Re: HTTP/308 handling in HttpURLConnection

2022-06-13 Thread Robert Stupp
Yup, I have one. Created https://bugs.openjdk.org/browse/JDK-8288295 


> Am 10.06.2022 um 14:13 schrieb Daniel Fuchs :
> 
> Hi Robert,
> 
> On 10/06/2022 11:54, Robert Stupp wrote:
>> Does anyone recall why HTTP/308 was not implemented that time? I suspect 
>> that HTTP/308 was just not a thing 14/15 years ago, but no clue whether it’s 
>> just not been implemented all the time or whether there was a reason to not 
>> handle it at all in HttpURLConnection. I could not find anything useful in 
>> the OpenJDK commit log nor in the OpenJDK JIRA (there was a ticket about the 
>> Webstart client).
> 
> The history you can observe probably dates back to the time when
> Java was open sourced, but the networking code is probably older
> than that.
> 
> I would guess that 308 was never implemented.
> Do you have an account for https://bugs.openjdk.org/ ?
> If you do please log an RFE (component core-libs, subcomponent
> java.net) and we will evaluate it. Otherwise you can log
> it through https://bugreport.java.com/
> 
> I see that 308 is not very different from 301 except that it
> explicitly prevents turning a POST into a GET on redirection - so
> there may be several places to tweak in the HttpURLConnection code
> if we decided to implement this.
> 
> best regards,
> 
> -- daniel



Re: HTTP/308 handling in HttpURLConnection

2022-06-10 Thread Daniel Fuchs

Hi Robert,

On 10/06/2022 11:54, Robert Stupp wrote:

Does anyone recall why HTTP/308 was not implemented that time? I suspect that 
HTTP/308 was just not a thing 14/15 years ago, but no clue whether it’s just 
not been implemented all the time or whether there was a reason to not handle 
it at all in HttpURLConnection. I could not find anything useful in the OpenJDK 
commit log nor in the OpenJDK JIRA (there was a ticket about the Webstart 
client).


The history you can observe probably dates back to the time when
Java was open sourced, but the networking code is probably older
than that.

I would guess that 308 was never implemented.
Do you have an account for https://bugs.openjdk.org/ ?
If you do please log an RFE (component core-libs, subcomponent
java.net) and we will evaluate it. Otherwise you can log
it through https://bugreport.java.com/

I see that 308 is not very different from 301 except that it
explicitly prevents turning a POST into a GET on redirection - so
there may be several places to tweak in the HttpURLConnection code
if we decided to implement this.

best regards,

-- daniel


HTTP/308 handling in HttpURLConnection

2022-06-10 Thread Robert Stupp
[moved from jdk-dev, additional information at the end]

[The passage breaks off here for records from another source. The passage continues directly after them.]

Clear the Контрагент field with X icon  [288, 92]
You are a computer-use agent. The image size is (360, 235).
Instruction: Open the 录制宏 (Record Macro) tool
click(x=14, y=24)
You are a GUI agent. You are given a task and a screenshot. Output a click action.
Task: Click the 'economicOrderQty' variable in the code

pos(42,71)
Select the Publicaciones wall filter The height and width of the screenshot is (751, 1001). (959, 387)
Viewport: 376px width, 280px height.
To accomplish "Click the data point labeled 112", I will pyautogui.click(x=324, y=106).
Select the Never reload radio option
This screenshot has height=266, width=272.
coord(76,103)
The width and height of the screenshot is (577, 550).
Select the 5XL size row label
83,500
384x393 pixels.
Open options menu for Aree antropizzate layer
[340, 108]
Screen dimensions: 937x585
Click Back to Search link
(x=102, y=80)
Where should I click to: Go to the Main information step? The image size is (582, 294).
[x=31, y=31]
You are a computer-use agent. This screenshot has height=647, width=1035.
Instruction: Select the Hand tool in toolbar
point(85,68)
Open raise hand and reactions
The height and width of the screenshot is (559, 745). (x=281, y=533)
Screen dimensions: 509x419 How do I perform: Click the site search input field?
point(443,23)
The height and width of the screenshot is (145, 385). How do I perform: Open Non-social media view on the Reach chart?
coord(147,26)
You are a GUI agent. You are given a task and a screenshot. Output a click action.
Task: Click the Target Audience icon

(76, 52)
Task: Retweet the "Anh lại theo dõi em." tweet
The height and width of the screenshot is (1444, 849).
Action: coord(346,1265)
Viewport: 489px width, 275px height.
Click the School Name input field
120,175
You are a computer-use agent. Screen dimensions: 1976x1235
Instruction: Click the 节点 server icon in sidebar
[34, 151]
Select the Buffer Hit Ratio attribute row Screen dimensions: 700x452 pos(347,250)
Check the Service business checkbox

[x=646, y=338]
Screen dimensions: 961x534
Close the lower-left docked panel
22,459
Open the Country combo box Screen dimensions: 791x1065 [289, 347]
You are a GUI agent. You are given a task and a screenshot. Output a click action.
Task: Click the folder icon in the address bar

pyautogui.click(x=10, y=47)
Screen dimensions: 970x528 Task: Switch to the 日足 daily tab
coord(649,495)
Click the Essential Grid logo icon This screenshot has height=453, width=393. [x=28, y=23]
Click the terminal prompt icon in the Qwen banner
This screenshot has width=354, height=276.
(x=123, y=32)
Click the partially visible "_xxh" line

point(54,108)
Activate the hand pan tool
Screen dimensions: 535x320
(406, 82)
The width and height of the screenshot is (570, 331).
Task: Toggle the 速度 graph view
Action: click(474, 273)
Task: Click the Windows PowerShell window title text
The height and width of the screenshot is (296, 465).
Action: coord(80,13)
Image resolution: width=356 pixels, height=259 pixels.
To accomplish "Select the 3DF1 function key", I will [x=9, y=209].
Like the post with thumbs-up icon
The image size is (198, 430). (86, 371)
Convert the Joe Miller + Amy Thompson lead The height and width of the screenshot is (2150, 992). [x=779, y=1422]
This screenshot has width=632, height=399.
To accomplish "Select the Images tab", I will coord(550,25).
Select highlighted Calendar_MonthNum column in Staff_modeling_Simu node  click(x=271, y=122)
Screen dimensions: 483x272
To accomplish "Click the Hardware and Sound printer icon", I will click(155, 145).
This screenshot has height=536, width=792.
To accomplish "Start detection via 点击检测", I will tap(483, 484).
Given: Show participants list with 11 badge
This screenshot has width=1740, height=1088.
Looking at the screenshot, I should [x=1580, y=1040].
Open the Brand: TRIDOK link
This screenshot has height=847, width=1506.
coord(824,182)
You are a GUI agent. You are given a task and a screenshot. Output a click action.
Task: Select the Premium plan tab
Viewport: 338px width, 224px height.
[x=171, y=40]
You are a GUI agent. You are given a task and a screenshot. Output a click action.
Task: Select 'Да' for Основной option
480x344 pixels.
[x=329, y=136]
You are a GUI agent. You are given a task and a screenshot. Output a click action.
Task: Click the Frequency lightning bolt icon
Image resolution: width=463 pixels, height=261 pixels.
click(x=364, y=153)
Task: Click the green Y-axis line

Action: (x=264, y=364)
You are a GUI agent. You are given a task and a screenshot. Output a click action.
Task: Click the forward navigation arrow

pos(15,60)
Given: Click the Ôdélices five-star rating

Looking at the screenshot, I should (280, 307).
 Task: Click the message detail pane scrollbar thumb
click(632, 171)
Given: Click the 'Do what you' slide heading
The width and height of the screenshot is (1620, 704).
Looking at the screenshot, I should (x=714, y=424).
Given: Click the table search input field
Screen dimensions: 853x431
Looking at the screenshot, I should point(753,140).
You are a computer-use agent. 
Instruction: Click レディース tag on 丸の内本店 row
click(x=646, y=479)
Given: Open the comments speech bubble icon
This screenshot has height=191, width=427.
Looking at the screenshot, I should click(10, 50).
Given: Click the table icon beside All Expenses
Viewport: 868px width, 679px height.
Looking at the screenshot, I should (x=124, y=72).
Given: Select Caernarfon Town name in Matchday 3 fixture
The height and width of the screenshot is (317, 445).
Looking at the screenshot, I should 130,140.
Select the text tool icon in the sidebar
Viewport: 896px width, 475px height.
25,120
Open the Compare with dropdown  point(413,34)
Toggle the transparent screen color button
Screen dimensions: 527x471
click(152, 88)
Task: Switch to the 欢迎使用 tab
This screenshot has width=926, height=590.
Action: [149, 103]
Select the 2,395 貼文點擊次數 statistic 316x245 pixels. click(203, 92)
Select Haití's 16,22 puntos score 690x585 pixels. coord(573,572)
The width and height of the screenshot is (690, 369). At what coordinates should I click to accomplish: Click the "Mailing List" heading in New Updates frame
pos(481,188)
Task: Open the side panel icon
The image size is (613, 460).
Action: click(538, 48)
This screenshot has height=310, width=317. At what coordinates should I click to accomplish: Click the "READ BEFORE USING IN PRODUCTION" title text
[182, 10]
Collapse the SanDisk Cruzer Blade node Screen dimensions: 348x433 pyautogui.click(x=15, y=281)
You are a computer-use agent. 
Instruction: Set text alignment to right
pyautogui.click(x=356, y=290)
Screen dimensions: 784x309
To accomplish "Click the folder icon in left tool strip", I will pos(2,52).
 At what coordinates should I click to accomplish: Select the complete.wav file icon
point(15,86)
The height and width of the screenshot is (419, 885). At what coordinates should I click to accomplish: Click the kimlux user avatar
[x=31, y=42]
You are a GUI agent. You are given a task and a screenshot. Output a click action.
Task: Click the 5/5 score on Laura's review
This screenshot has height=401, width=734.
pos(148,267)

I just stumbled upon a behavior in 
HttpURLConnection.openConnectionCheckRedirects() regarding the HTTP redirect 
handling.

The concrete situation was a http-to-https „upgrade“, when a load balancer 
responds with a HTTP 308 for requests against the insecure endpoint.

The code that handles redirects in the JDK hasn’t been touched since one of the 
„Initial load“ commits about 14/15 years ago. It recognizes the HTTP status 
codes 300, 301, 302, 303, 305 and 307 - but not 308.

I wonder what you guys think, whether 
HttpURLConnection.openConnectionCheckRedirects() should be adopted to handle 
HTTP/308 like all other redirect responses.

The earliest RFC that I could find is RFC-7238, from June 2014, so about 6 
years after the „Initial load“ commit. The current RFC 9110 defines HTTP 308.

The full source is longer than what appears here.